> What you should do: Once you reach the line containing "has width=1138, height=468." in the data below, restate each line word for word up to and including the one containing "has width=1568, height=766.".

────────────────────────────────────────

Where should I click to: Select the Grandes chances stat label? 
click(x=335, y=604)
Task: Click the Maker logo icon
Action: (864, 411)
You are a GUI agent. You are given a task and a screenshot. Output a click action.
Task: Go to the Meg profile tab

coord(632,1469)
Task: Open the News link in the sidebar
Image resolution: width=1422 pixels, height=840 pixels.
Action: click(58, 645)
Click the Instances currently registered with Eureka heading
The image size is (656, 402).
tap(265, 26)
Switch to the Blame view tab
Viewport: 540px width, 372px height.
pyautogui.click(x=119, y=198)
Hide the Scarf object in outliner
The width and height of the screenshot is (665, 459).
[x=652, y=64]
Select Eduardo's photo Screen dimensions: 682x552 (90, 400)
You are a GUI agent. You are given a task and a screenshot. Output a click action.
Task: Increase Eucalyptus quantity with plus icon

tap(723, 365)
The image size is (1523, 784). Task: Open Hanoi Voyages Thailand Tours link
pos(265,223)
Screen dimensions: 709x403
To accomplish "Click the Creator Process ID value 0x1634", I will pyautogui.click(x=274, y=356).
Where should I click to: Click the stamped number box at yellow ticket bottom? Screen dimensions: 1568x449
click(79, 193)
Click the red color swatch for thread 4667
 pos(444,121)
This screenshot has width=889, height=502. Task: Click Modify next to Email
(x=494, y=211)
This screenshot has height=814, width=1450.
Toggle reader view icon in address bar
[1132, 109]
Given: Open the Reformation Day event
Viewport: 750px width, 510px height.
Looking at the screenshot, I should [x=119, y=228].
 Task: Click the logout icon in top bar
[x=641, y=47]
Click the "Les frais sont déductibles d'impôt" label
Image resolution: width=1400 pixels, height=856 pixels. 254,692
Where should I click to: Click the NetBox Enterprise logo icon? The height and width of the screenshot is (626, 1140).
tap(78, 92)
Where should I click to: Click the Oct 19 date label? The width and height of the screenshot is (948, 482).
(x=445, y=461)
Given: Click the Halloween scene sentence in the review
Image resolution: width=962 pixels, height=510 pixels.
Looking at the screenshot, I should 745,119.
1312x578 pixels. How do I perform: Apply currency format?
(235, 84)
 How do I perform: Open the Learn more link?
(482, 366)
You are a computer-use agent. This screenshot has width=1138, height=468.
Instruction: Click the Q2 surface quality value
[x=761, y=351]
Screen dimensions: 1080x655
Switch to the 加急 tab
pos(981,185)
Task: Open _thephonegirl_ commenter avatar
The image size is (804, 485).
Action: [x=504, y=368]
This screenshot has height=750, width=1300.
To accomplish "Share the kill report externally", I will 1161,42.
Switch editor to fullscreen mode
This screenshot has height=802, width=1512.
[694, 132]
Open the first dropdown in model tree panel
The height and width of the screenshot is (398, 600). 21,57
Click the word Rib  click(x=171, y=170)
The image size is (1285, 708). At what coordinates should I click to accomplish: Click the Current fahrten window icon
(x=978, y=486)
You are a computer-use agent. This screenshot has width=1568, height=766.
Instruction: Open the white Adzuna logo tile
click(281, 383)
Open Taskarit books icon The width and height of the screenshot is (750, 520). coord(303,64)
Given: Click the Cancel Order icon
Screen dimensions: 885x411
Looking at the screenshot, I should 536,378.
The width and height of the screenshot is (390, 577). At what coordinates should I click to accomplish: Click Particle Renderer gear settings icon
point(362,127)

────────────────────────────────────────

> Output:
You are a computer-use agent. This screenshot has width=1138, height=468.
Instruction: Click the Q2 surface quality value
[x=761, y=351]
Screen dimensions: 1080x655
Switch to the 加急 tab
pos(981,185)
Task: Open _thephonegirl_ commenter avatar
The image size is (804, 485).
Action: [x=504, y=368]
This screenshot has height=750, width=1300.
To accomplish "Share the kill report externally", I will 1161,42.
Switch editor to fullscreen mode
This screenshot has height=802, width=1512.
[694, 132]
Open the first dropdown in model tree panel
The height and width of the screenshot is (398, 600). 21,57
Click the word Rib  click(x=171, y=170)
The image size is (1285, 708). At what coordinates should I click to accomplish: Click the Current fahrten window icon
(x=978, y=486)
You are a computer-use agent. This screenshot has width=1568, height=766.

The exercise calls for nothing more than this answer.